→ Your goal
Pick out every line in the data below that contains the word "screenshot" and copy each one. Case counts.

→ Records provided
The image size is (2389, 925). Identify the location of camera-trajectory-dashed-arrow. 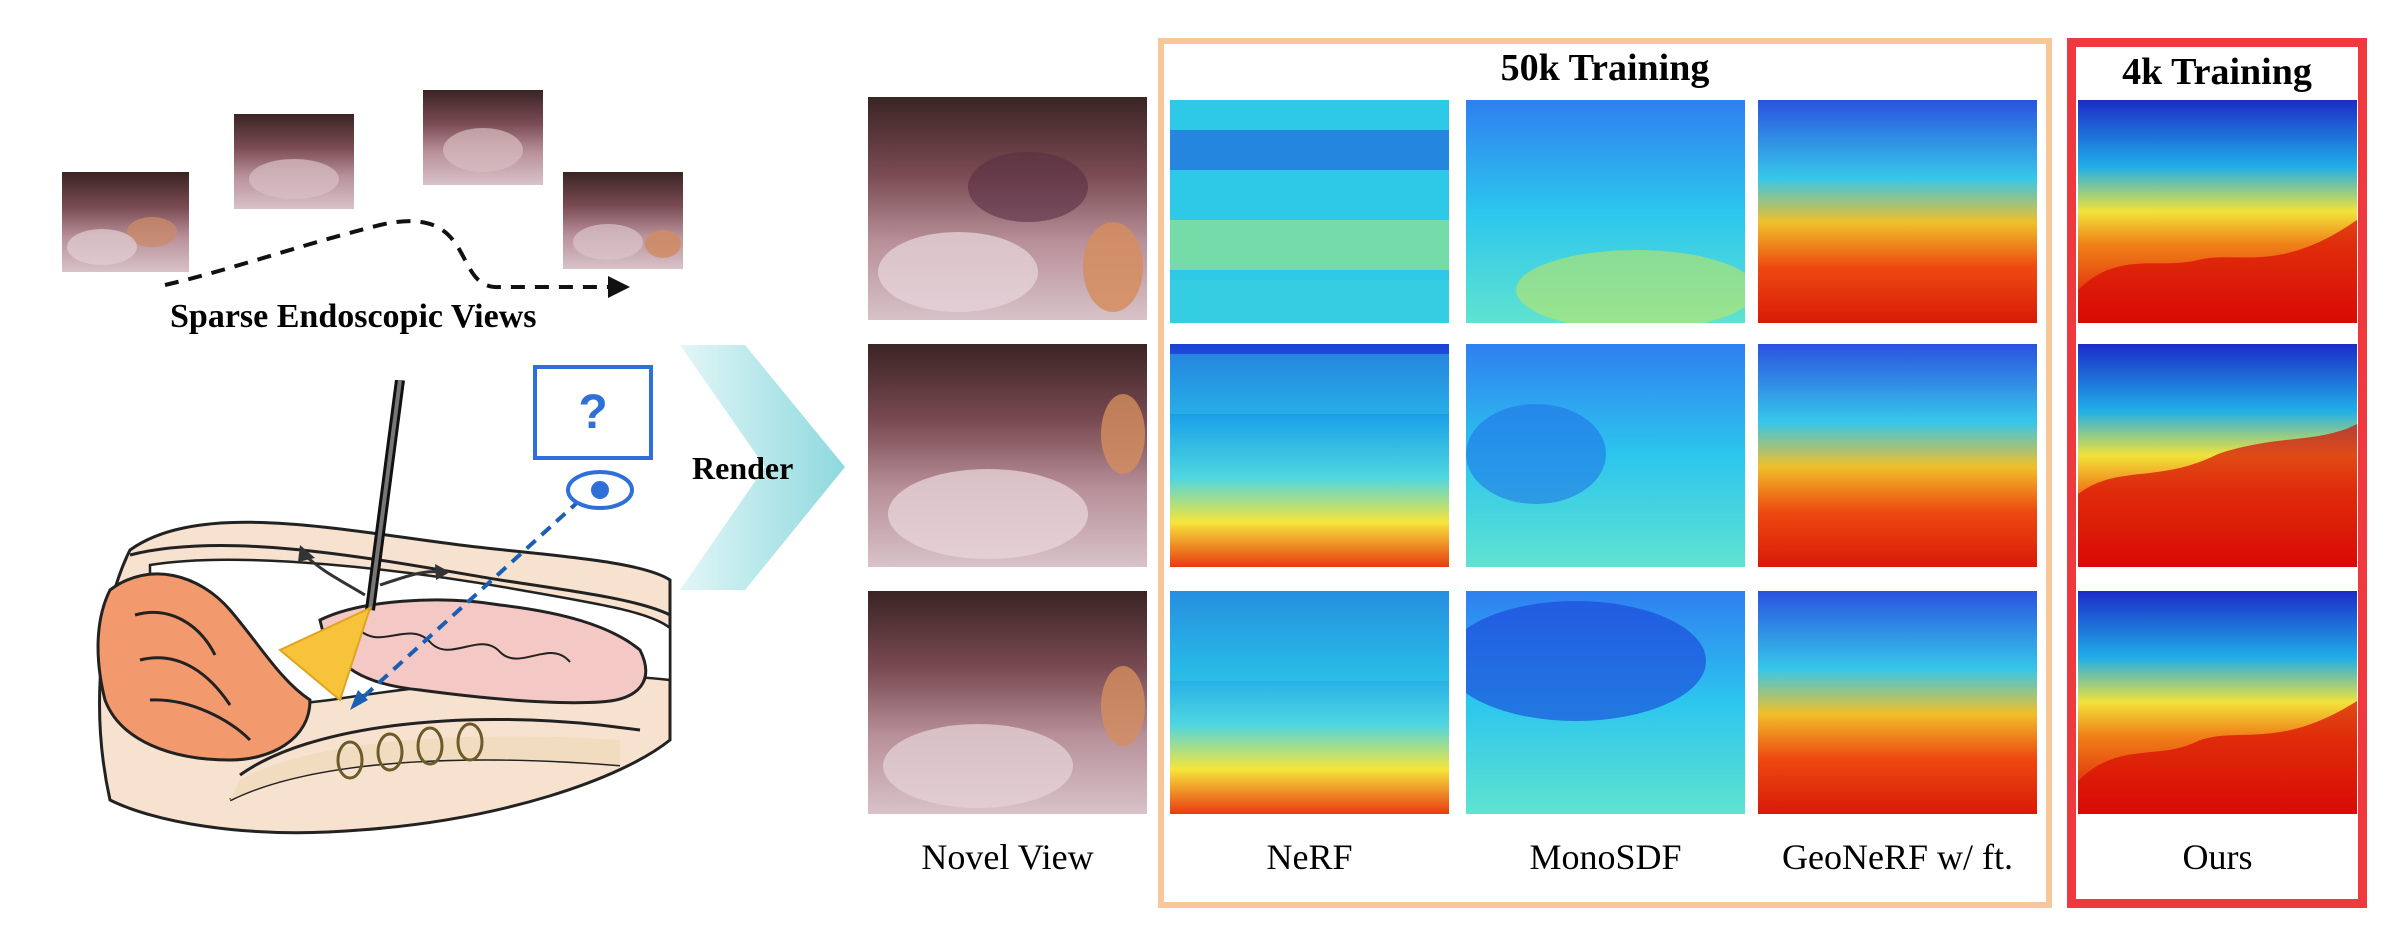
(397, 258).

...

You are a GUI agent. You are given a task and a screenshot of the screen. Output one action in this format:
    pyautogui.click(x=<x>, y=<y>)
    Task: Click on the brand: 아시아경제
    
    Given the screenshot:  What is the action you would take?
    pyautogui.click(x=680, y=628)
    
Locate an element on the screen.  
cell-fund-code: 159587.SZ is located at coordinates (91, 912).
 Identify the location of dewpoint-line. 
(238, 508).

→ Answer
You are a GUI agent. You are given a task and a screenshot of the screen. Output one action in this format:
    Given the screenshot:  What is the action you would take?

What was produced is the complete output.